[TEXT SECTION]:
## Begin
Sunday, August 25, 2013


This is the second night in a row we are at the church for a baptism.  They saved the water from last night, so the water will be cold!


Monday, August 12, 2013

Tuesday, August 6, 2013

Journal Entry 1August 2013 ~ Dos Carabineros y dos Borachos

One of our first nights here in Illapel (a little village in a valley in the Andes Mtns), we were driving from our casa in Cuz Cuz into town to a meeting at the church. The town has many one-way streets and as it happened we turned the wrong direction on one of them and straight ahead saw the Red-Flashing lights of the Carabineros (state police).  They immediately descended upon us. After giving Dale some scrutiny and viewing his North Carolina license, he was told that Class “C” in Chile was only valid for driving a motorcycle and not a car. (Of course on the back-side of his license is the description (in English) of what it’s valid for in the U.S.)   The Carabinero (a?) informed Dale that she could take his license away right then because he needed a paper/certificate to go with it.  She returned his license telling us to get the certificate. However, she did not know how or where we could obtain it!
Yesterday (31Aug) as we left the church in Los Vilos (a small town on the coast) to get some lunch, a Boracho (drunk) was begging for money and stepped into our path holding his hat our. Dale spoke with him and after seeing Dales Name Tag, he claimed that at one time he had joined our church and so was a member (but keep in mind he wanted $ and was intoxicated). Dale promptly offered to buy his lunch so we proceeded to a little café across the street where we ordered Pollo y Papa fritas (chicken and French fries). The café gave us a discount seeing that we were buying his lunch.  He (Patricio) was very emotional and promised us he would try to contact the Elders soon and get his act together as he really wanted to get his life and family back.
Later, as we were leaving L.V. about 4pm to drive back to our home in Illapel, we turned off the interstate to head east up the mountain highway.  A large, uniformed Carabinero was blocking the road with his vehicle and motioned us to pull over. After questioning us a bit he then asked if we would be willing to take his partner (a young twenty-something Carabinero) with us to Illapel.  Of course we said “Si”.  The young man was kind and courteous. Dale conversed with him (have you noticed Dale always does the talking? ….it’s been kind of a role reversal for us but my Spanish is still very basic) as we drove home (about 1 ¼ hour drive).  The Carabinero He told us that he was carrying important documents for the Police in Illapel.  He said he knew of our church & had met with some missionaries when he was a little boy and still remembered them.  Dale gave him an over-view of the Book of Mormon and he said he would love a copy of it for his own.  So we stopped by our house to get him one since it was on our way. When we pulled up to the house he immediately jumped out and carried in the groceries we had with us without even being asked. Dale then took him into the Police station.
## End
[DATASET EXCERPT]:
## Begin
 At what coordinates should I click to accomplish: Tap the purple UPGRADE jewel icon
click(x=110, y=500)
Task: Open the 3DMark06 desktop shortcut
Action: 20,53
## End
[STATED TASK]: Please translate this sentence from the journal entry about Chile into Spanish: "The young man was kind and courteous." The lines have no role in what comes next.

[OUTPUT BELOW]: El joven era amable y cortés.